If Eric Garner had killed the cop who chocked him, this lawyer would’ve argued self-defense.
Among the last words of Mr. Eric Garner were: “this stops today!” He was referring to the harassment by the police, but what actually ended, tragically, was his life.
He could’ve fought back; he was certainly big enough to take a few officers down. But Mr. Garner didn’t fight off the mob of cops who surrounded him moments after he broke up a fight – and he didn’t resist arrest either, though many will argue he did – he, instead, allowed himself to eventually be cuffed and then chocked, while he said, eleven times, “I CAN’T BREATHE!”

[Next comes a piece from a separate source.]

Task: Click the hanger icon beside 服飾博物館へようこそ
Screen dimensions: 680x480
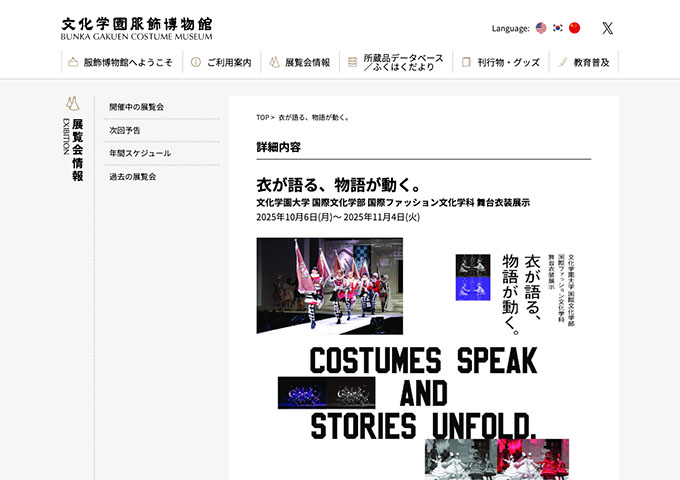Action: (73, 62)
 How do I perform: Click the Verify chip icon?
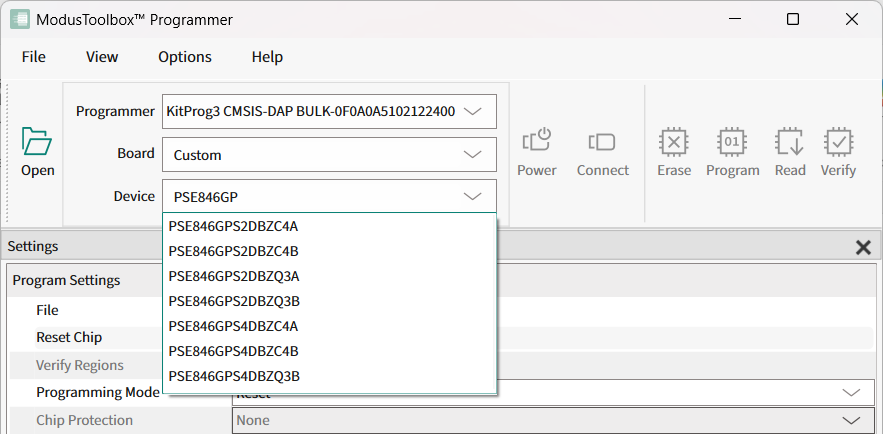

But what if the encounter on Staten Island had ended differently? What if Mr. Garner, who, in fact, wasn’t selling untaxed cigarettes at the time of his death, decided to fight back and put an end to the harassment and police violence? What if instead of going down while the officer was applying a chokehold, Mr. Garner leveraged his size to defend himself against what he perceived to be criminal aggressors?

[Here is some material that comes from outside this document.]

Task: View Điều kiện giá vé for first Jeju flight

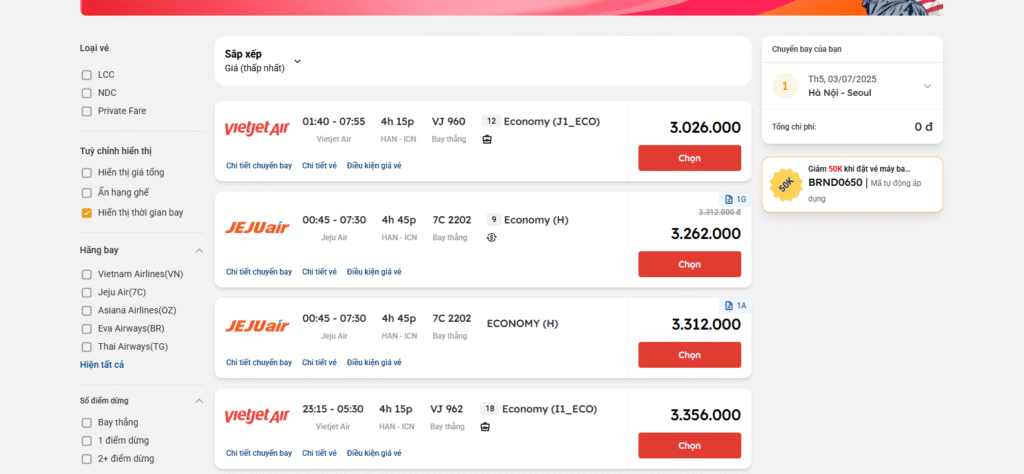Action: point(374,272)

Maybe he would still be here today. And if he was, he would probably have to go to court… maybe.
If the latter was reality instead of hypotheticals, and if Mr. Garner’s encounter took place on the streets of Philadelphia instead of Staten Island, New York, then attorney Michael Coard would certainly consider taking on the case, and his justifications of Mr. Garner’s actions could be summed up in a few words.
“You have the right to defend yourself against any criminal aggressor… ANY criminal aggressor,” Mr. Coard explained, after him, and his colleagues, performed a 4 1/2 minute die-in at the Juanita Kidd Stout Criminal Justice Center in downtown Philadelphia.”If a rapist or a burglar comes into my house and I reach under my sofa for my gun and shot them, that’s justified,” he continued, “what stops me from doing something similar to an officer if I know the officer is coming to choke, beat or search me without a warrant, probable cause or reasonable suspicion? There’s no law that precludes self-defense”
There’s certainly legal precedent that exist to rationalize Mr. Coard’s way of thinking.
On October 10th, 1893, Chief Justice James McCabe, of the Supreme Court of Indiana, delivered the opinion in the matter of Plummer v. State, a case in which a manslaughter conviction was overturned because the convicted defendant, Jackson Plummer, was merely protecting himself from the illegal use of force by a police officer.
“There’s a law passed in a number of states that specifically points out your right of self-defense relative to cops,” he tells Techbook Online exclusively.
Even if the law doesn’t exist in your particularly city, Mr. Coard alluded to a thin line citizens can walk on between resisting arresting and doing what Mr. Garner did, which was refuse to cooperate.
“The legal definition of resisting arrest is when you engage in more than mere passive, says Mr. Coard, “if a cop tries to arrest me and I’m pulling back… I’m jerking back… that’s not resisting arrest; its only resisting if I punch or push the cop. If I’m just not cooperating, that’s not a crime. You cross the line into resisting arrest when you become aggressive and assertive.”
Mr. Coard isn’t a father, though he’s very fond of his very young godson, Zion. But if Mr. Coard had a son, he says maybe he wouldn’t be as radical and would advise his son to stick his tail between his legs when interacting with police in order to make home safely. But since he’s just a black man “empowering black people,” he suggests being lawful, not peacefully.
He’s not naive, however, to the consequences that may come for those, including himself, who choose to not cooperate with police. But there comes at time, he says, when black people have to stand up.
“This isn’t 1814 or 1914, its 2014 and we have the right to have as much dignity as everyone else. The idea that black people should do more to appear peacefully when confronted by cops is outrageous,” he exclaimed.
Just as no one can walk up to you and just choke you, he said, police don’t have that right either.
“They are sworn to enforce the law, but they are not above it,” he asserted.